The other main issue with the role of Prudence is
that it is a concept that cannot be measured. The problem with prudence is
determining how much downward bias has been used in measuring the assets by
Company A compared with its competitor B (Prudence and IFRS – ACCA Global). For
example, Apple and Samsung. Both successful companies would strive to use the
role of prudence to their advantage. As they are both Plc.’s both of these companies
would want to keep their competitive advantage and not disclose a transparent,
truthful picture of their companies’ financial positions through financial

However, some may argue that the problem does not
lie with prudence but rather prudential regulators (Prudence and IFRS – ACCA
Global). Financial reporting is used to capture a truthful, transparent financial
picture and therefore prudence is a necessary concept. Perhaps if there was
more efforts placed with prudential regulators then these financial pictures
could be managed in a conducive format.

In the conclusion, the aim of the use of Prudence
is to make sure that any financial statements produced show a truthful representation
of the business’ financial position. I have discussed in depth what effects
Prudence can have on the appearance of a business such as deception and bias.

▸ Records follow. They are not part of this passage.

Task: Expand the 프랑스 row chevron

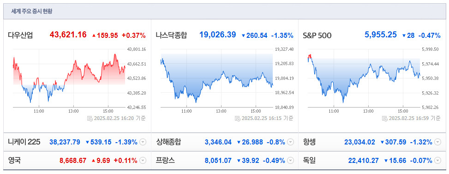Action: (290, 161)
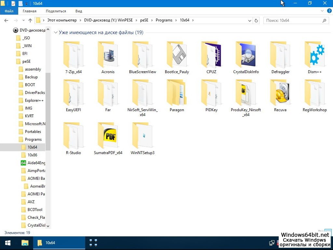333x250 pixels.
Task: Open the Windows Start button
Action: point(8,243)
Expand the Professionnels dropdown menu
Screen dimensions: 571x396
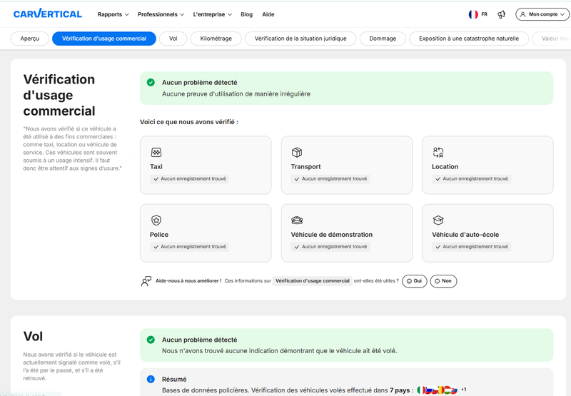coord(161,14)
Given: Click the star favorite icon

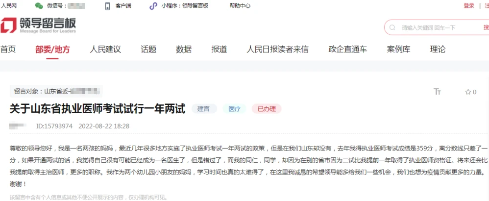Looking at the screenshot, I should (467, 92).
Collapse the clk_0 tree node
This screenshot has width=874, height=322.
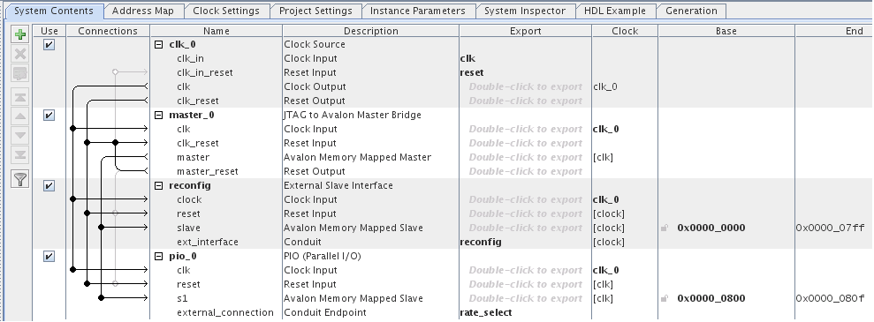click(x=159, y=45)
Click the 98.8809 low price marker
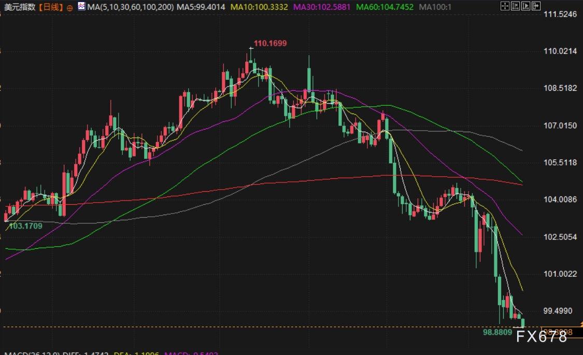Viewport: 583px width, 355px height. pos(499,331)
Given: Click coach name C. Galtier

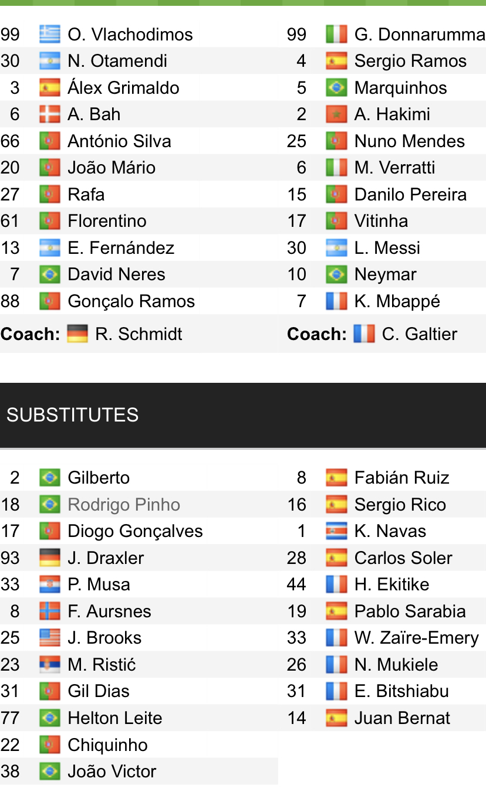Looking at the screenshot, I should point(419,334).
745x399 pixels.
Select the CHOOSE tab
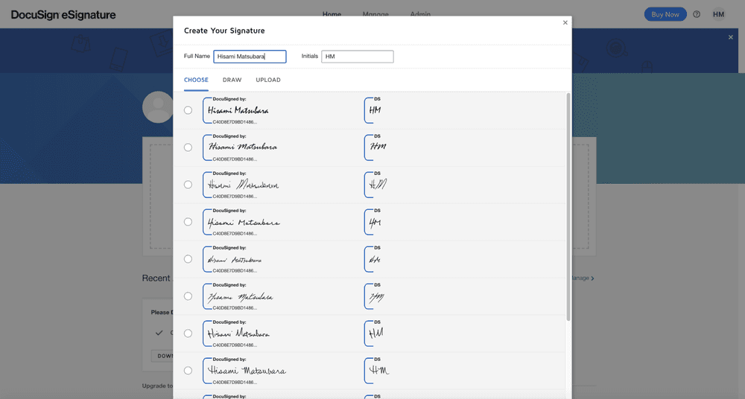pos(196,80)
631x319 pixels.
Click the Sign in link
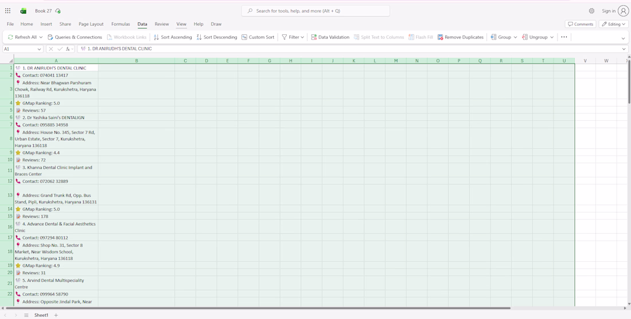point(609,11)
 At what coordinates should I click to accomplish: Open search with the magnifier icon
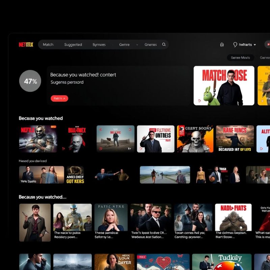coord(164,44)
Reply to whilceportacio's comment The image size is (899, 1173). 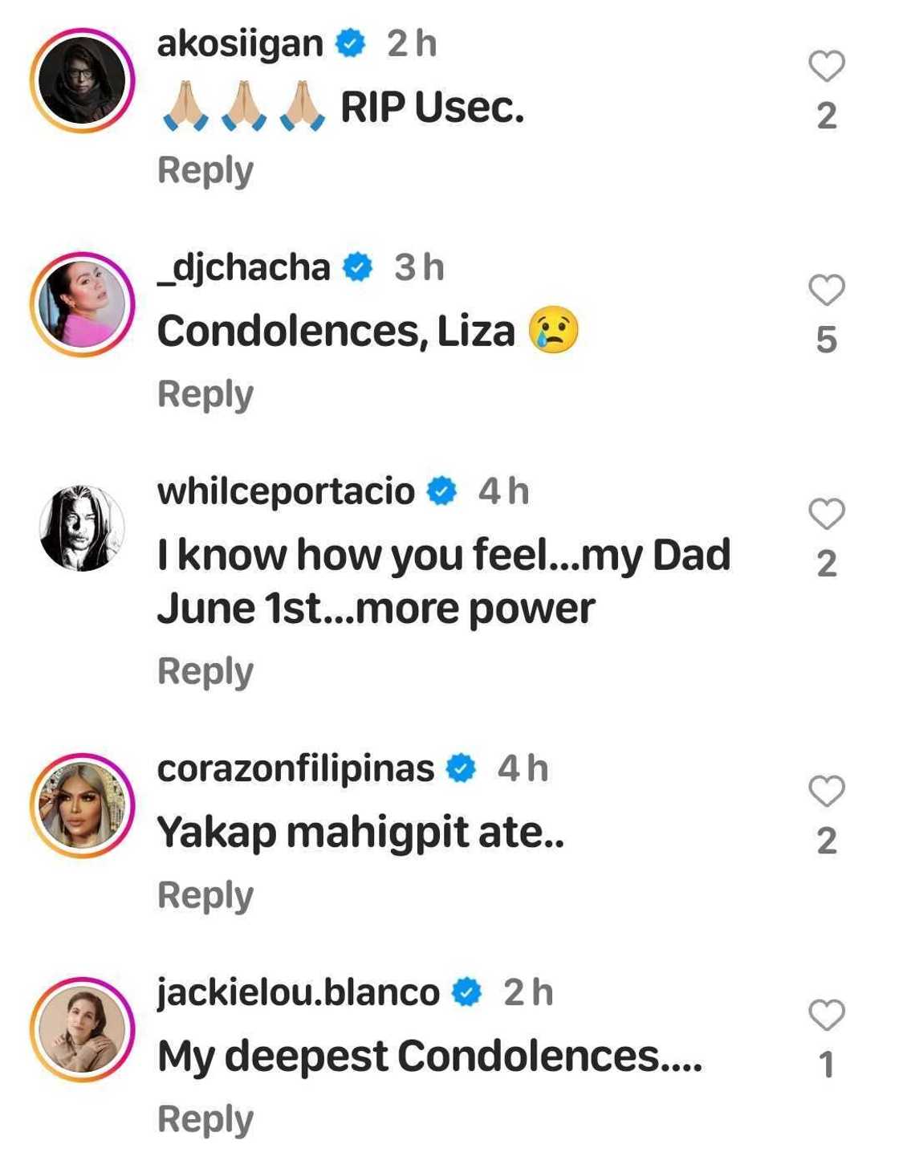[x=205, y=672]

Furthermore, I have also discussed how Prudence can support a truthful
representation of a business and influences accountants to think of their
ethical responsibilities when completing financial statements. Prudence should be considered as a
qualitative characteristic in the accounting framework. Especially as it cannot
be directly measured or quantifiable. Although the main subject of this essay is
Prudence, I believe that as long as the concept of conservatism is practiced in
the accounting industry then there is some leeway to remove Prudence from the
conceptual framework. As at the very least a business is taking into account
economic values. I can also appreciate the ethical standpoint Prudence holds.